Retype, word for word, every line from the one holding "The image size is (1480, 736)." through the one holding "The width and" in the entries below, both included, and only those lines.

Stored records:
====
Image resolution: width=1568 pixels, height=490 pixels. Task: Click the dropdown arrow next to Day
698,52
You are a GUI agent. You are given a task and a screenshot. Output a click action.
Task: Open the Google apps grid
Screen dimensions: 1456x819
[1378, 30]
====
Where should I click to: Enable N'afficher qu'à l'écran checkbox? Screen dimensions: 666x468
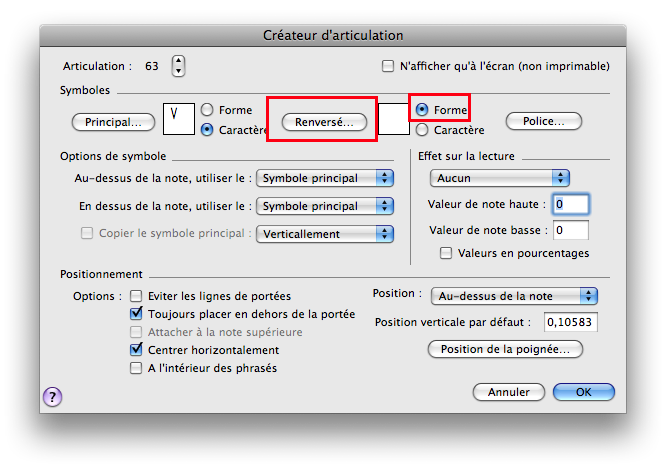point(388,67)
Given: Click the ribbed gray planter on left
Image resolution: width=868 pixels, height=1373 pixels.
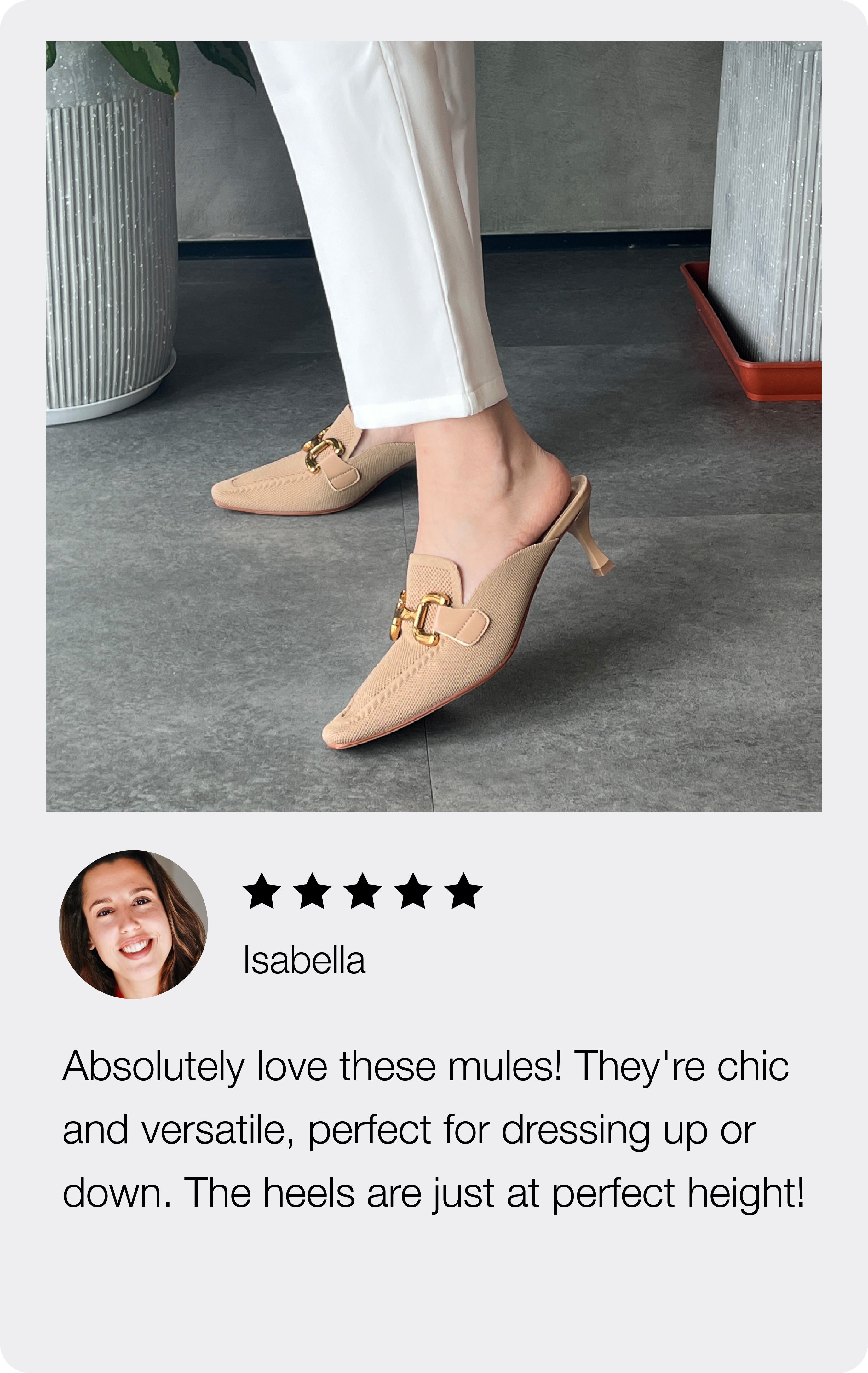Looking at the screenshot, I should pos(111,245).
====
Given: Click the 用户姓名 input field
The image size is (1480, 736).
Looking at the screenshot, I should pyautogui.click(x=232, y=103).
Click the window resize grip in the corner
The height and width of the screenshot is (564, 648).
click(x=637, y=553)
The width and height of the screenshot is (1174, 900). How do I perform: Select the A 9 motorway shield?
====
◆ Problem solution:
The image size is (1480, 736).
Looking at the screenshot, I should pyautogui.click(x=232, y=103).
Click the window resize grip in the corner
The height and width of the screenshot is (564, 648).
click(x=637, y=553)
The width and height of the screenshot is (1174, 900). How do I perform: Select the A 9 motorway shield?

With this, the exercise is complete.